Shapiro has contributed many essays to the journal of technology and society NoemaLab — on technological art, software theory, Computer Science 2.0, futuristic design, the political philosophy of the information society, and Baudrillard and the Situationists.

== Career ==
Shapiro has been visiting professor in the Department of Film and New Media at the NABA (Nuova Accademia di Belle Arti) University of Arts and Design in Milan.

He has also been a lecturer at the Goethe University in Frankfurt, at the Art and Design Universities in Offenbach (where he taught creative coding and futuristic design from 2012 to 2015) and Karlsruhe; at the Institute of Time-Based Media at the University of the Arts, Berlin; at Domus Academy of Design and Fashion in Milan; and at ABADIR Design Academy in Catania.

From October 2015 to September 2017, Shapiro was visiting professor of Transdisciplinary Design in the Department of Industrial Design at the Folkwang University of the Arts, Essen.

Since October 2017, Shapiro is a lecturer in media theory at the Art University of Bremen, and teaches design and informatics at the University of Applied Sciences, Lucerne, Switzerland.

Shapiro is also a software developer, with nearly 20 years of industry experience in C++ and Java development.
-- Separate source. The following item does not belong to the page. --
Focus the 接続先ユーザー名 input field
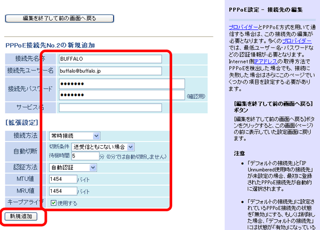This screenshot has width=320, height=230. (x=110, y=70)
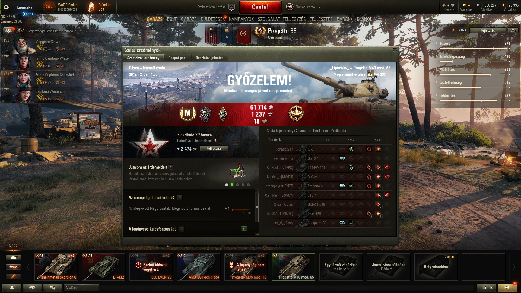
Task: Open the chat channels icon
Action: pyautogui.click(x=53, y=288)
He has worked on several projects for Volkswagen, Deutsche Bahn (DB Systel), and media and telecommunications companies.

=== Publications ===

Shapiro's book Decoding Digital Culture with Science Fiction: Hyper-Modernism, Hyperreality and Posthumanism was published by the Transcript Verlag in June 2024. The book is distributed in North America by the Columbia University Press.

Shapiro's book Venice in Las Vegas: An American and European Auto-Socio-Biography, 1960s to 1980s was published by the Peter Lang International Academic Publishers in October 2025.
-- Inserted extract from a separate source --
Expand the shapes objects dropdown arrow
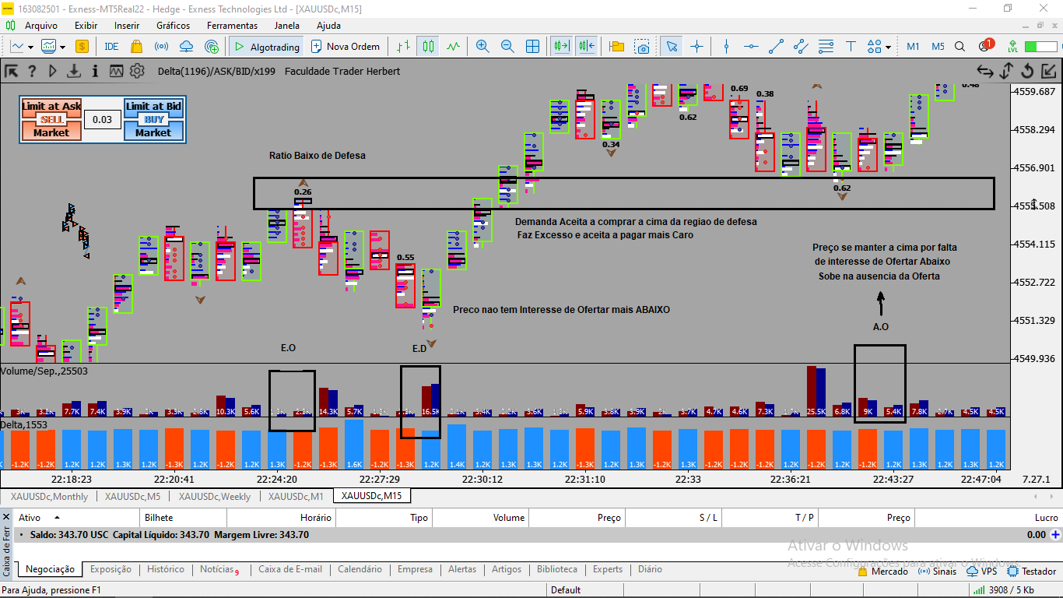This screenshot has width=1063, height=598. 888,47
Shapiro is the editor and translator of The Technological Herbarium by Gianna Maria Gatti, a groundbreaking book about technological art. He has three contributions to the innovative book on social choreography Framemakers: Choreography as an Aesthetics of Change edited by Jeffrey Gormly.

His book Software of the Future: The Model Precedes the Real was published in German by the Walther König Verlag in 2014.
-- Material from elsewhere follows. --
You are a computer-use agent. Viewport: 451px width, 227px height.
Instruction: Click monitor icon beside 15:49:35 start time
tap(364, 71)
His edited book Transdisciplinary Design was published by the Passagen Verlag in 2017.

He has chapters in the books Design und Mobilität: wie werden wir bewegt sein? (2019), Nevertheless: Manifestos and Digital Culture (2018), Searching for Heterotopia (2019), and Tracelation (2018).

Shapiro has published several widely cited essays on the disaster of Donald Trump in relation to hyper-modernism. In 2019, he published an influential essay on Dialogical Artificial Intelligence in the magazine of the German national cultural foundation. He has lectured several times on the meaning of Patrick McGoohan's TV show The Prisoner.

The 2017 Audi Annual Report features a discussion about the impact of AI on society between Shapiro, Audi CEO Rupert Stadler, and David Hanson of Hanson Robotics, Hong Kong.

Shapiro has also been featured as a thinker by Bertellsmann in "We Magazine", by Deutsche Bank in "Economy Stories," and in the technology and fashion print magazine WU (Milan).

=== Science fiction ===
In a 10-page review-essay of his book Star Trek: Technologies of Disappearance, the journal Science Fiction Studies called his book one of the most original works in the field of science fiction theory. See also the extensive discussions of Star Trek: Technologies of Disappearance in Csicsery-Ronay's major reference work on science fiction studies, in The Routledge Companion to Science Fiction and in The Yearbook of English Studies.

== Education==
Shapiro was accepted at age 15 as an undergraduate student at the Massachusetts Institute of Technology (MIT). He studied at MIT for 2 years. He received his B.A. from Cornell University, where he studied government and European Intellectual History. He has an M.A. in sociology from New York University (NYU). In April 2024, he was awarded a Ph.D. in Artistic and Media Research from the Faculty of Language and Cultural Studies of the Carl von Ossietzky University of Oldenburg, Germany.